** BEGIN Source passage **

Comparing overlapping ranges

Question

I'm going to ask this question using Scala syntax, even though the question is really language independent.

Suppose I have two lists

val groundtruth:List[Range]
val testresult:List[Range]

And I want to find all of the elements of testresult that overlap some element in groundtruth.

I can do this as follows:

def overlaps(x:Range,y:Range) = (x contains y.start) || (y contains x.start)
val result = testresult.filter{ tr => groundtruth.exists{gt => overlaps(gt,tr)}}

But this takes O(testresult.size * groundtruth.size) time to run.

Is there a faster algorithm for computing this result, or a data structure that can make the exists test more efficient?

---

P.S. The algorithm should work on groundtruth and testresult generated with an expression like the following. In other words, there are no guarantees about the relationships between the ranges within a list, the Ranges have an average size of 100 or larger.

(1 to 1000).map{x =>
   val midPt = r.nextInt(100000);
   ((midPt - r.nextInt(100)) to (midPt + r.nextInt(100)));
}.toList

Answer 1

Try an interval tree. Cormen, Leiserson, Rivest and Stein discuss these in (IIRC) chapter 14.

Alternatively, if your lists of intervals are both sorted and the intervals within a list are non-overlapping, then the following algorithm solves your problem in linear time and in a single pass over both lists:

(define interval cons)
(define lower car)
(define upper cdr)

(define (overlap a b)
  (cond ((or (null? a) (null? b)) '())
        ((< (upper a) (lower b))
         (overlap (cdr a) b))
        ((> (lower a) (upper b))
         (overlap a (cdr b)))
        (#t  ;; (car a) and (car b) overlap
             ;; EDIT: there's a bug in the following part.
             ;; The code shouldn't skip over both cars at once,
             ;; since they may also overlap with further intervals.
             ;; However, I'm too tired to fix this now.
         (cons (interval (max (lower a) (lower b))
                         (min (upper a) (upper b)))
               (overlap a b)))))

(I hope you can read Scheme :)

** END Source passage **
** BEGIN Given entries **

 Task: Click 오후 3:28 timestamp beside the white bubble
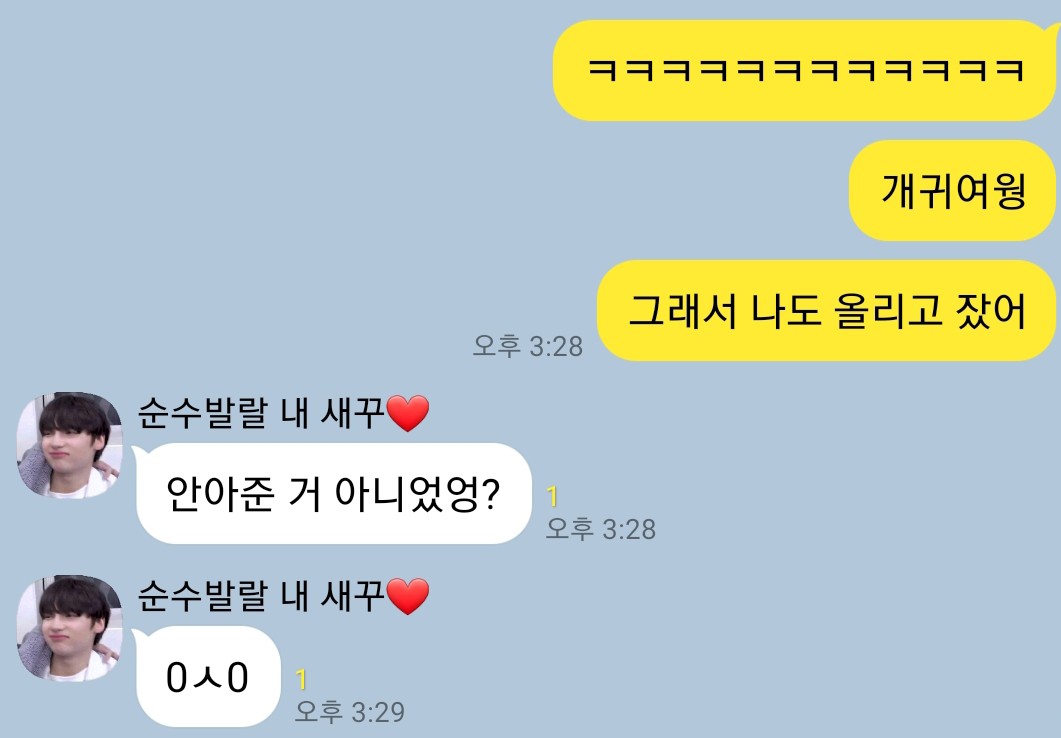coord(601,528)
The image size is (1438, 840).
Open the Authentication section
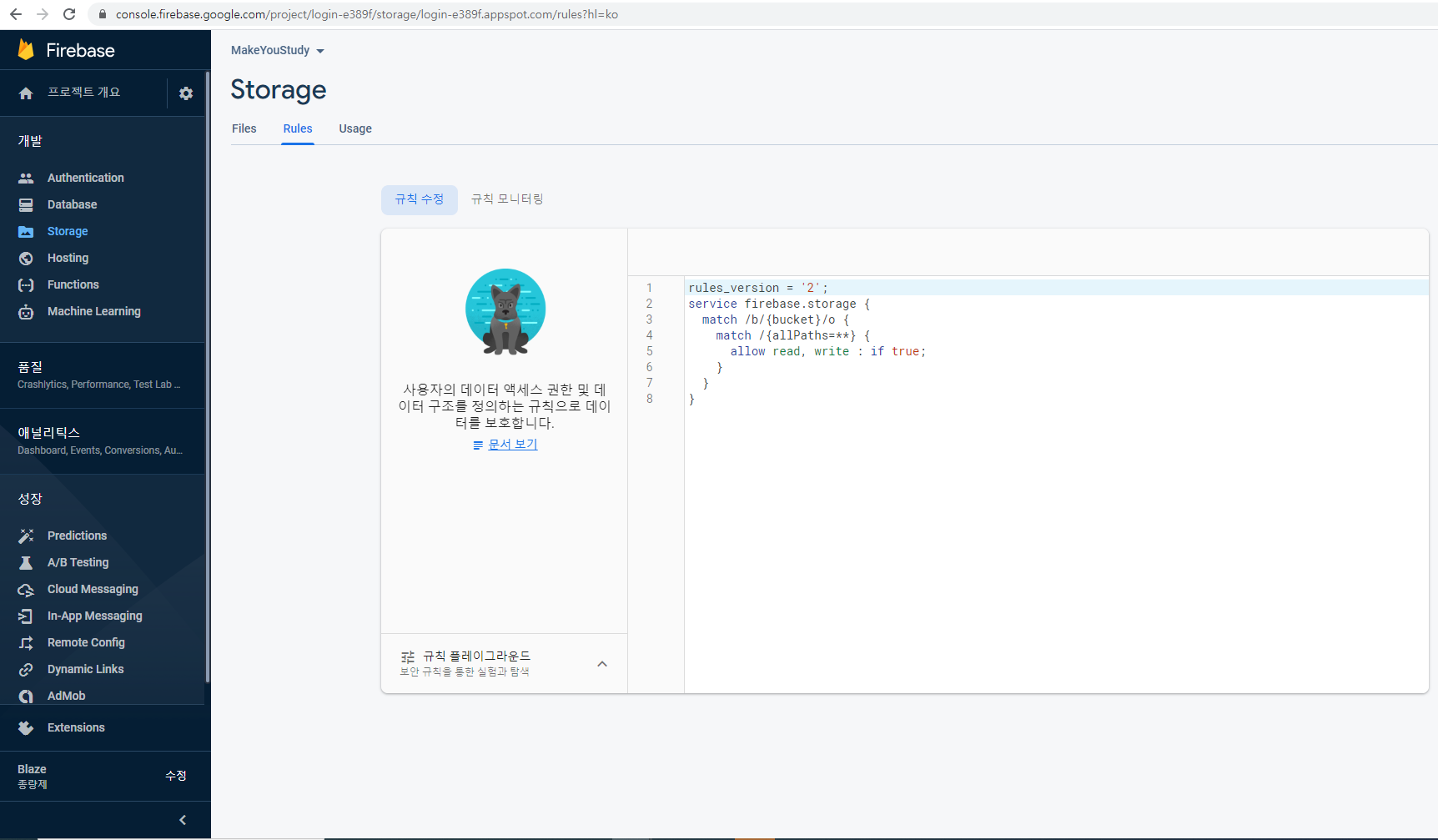point(85,177)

** END Given entries **

- **Exercise details**
Recast the paragraph of the range-overlap thread that starts "P.S. The algorithm should work" as a short bulleted list that keeps its main facts.

- **Finished task**
- The algorithm must handle groundtruth and testresult lists generated by the expression that follows.
- Ranges within a list have no guaranteed relationship to one another.
- The Ranges average a size of 100 or larger.